## TASK TO COMPLETE
Find how many lines in the data below mention "Given". Give the number only.

MATERIAL FOR THIS TASK: Begin

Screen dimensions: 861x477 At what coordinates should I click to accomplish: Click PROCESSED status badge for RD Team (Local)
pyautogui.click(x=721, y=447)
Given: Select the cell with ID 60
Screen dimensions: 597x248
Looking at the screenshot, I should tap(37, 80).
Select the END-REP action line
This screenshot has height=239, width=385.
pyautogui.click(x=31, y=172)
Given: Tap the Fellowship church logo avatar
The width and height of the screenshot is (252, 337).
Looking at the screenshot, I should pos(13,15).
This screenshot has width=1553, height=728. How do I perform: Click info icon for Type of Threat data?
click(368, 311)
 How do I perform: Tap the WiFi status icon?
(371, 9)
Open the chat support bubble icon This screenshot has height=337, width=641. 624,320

MATERIAL FOR THIS TASK: End

## ANSWER TO THE EXERCISE
2